FLOW BOILING
1) In flow boiling, the fluid is forced to move by an external source such as a pump as it undergoes a phase-change process. The boiling in this case exhibits the combined effects of convection and pool boiling
2) The flow boiling is also classified as either external and internal flow boiling
a) External flow boiling over a plate or cylinder is similar to pool boiling, but the added motion increases both the nucleate boiling heat flux and the critical heat flux.
b) The higher the velocity, the higher the nucleate boiling heat flux and the critical heat flux
c) Internal flow boiling is much more complicated in nature because there is no free surface for the vapor to escape, and thus both the liquid and the vapor are forced to flow together.
3) Different stages encountered in flow boiling are as follows
a) Forced convection: The liquid is subcooled and heat transfer to the liquid
b) Bubbly Flow: bubbles start forming on the inner surfaces of the tube, and the detached bubbles are drafted into the mainstream.

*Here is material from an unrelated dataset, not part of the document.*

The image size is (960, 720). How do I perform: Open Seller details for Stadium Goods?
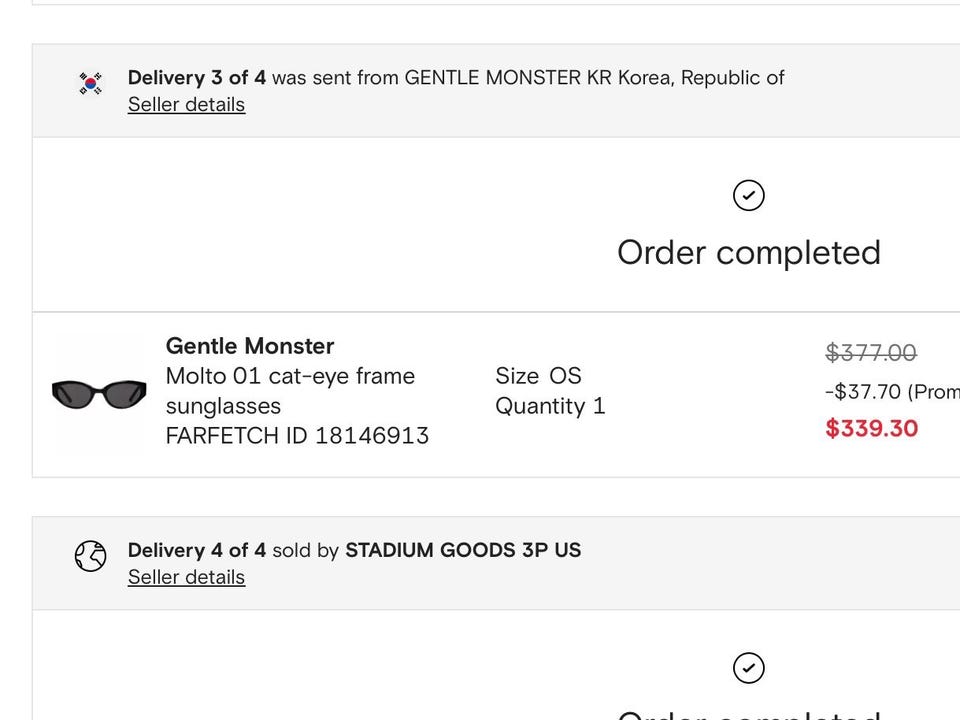186,577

This gives the fluid flow a bubbly appearance.
c) Slug flow regime: the bubbles grow in size and eventually coalesce into slugs of vapor. Up to half of the volume in the tube is occupied by vapor.

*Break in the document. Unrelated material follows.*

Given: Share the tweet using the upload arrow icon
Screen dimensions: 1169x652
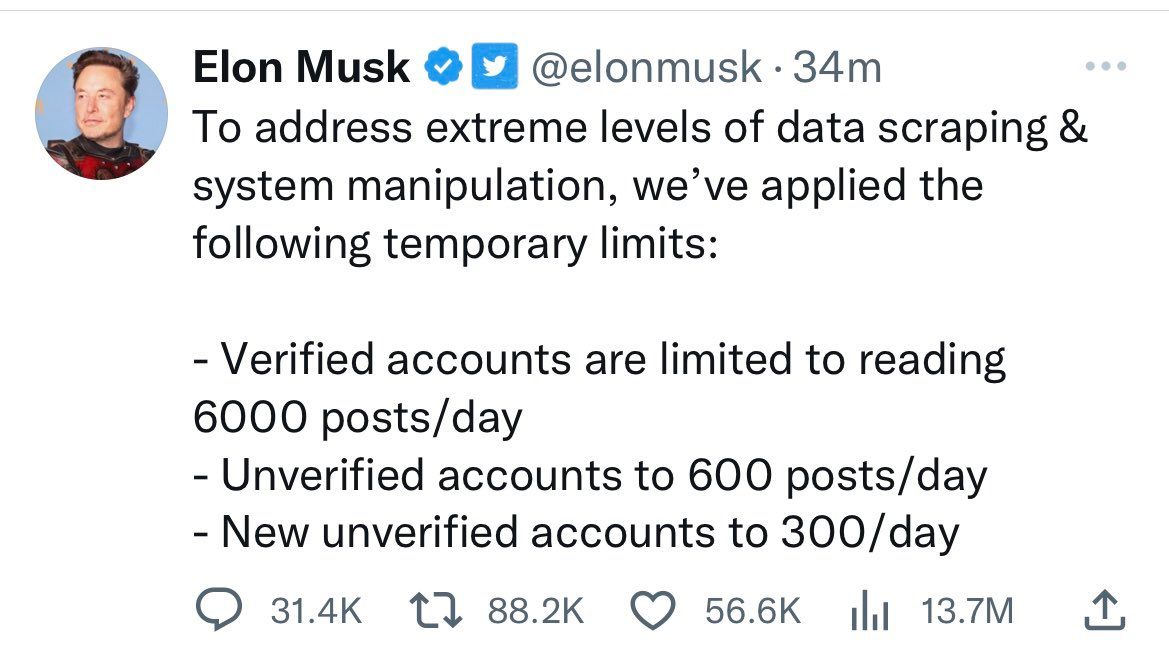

d) Annular-flow regime: the core of the flow consists of vapor only, and the liquid is confined only in the annular space between the vapor core and the tube walls. Very high heat transfer coefficients are realized in this regime.
e) Transition regime: annular liquid layer gets thinner and thinner, and eventually dry spots start to appear on the inner surfaces of the tube. Appearance of dry spots is accompanied by a sharp decrease in the heat transfer coefficient. This continues until the inner surface of the tube is completely dry.
f) Mist-flow regime: Any liquid at this moment is in the form of droplets suspended in the vapor core, which resembles a mist
g) At the end of the mist-flow regime we have saturated vapor, which becomes superheated with any further heat transfer.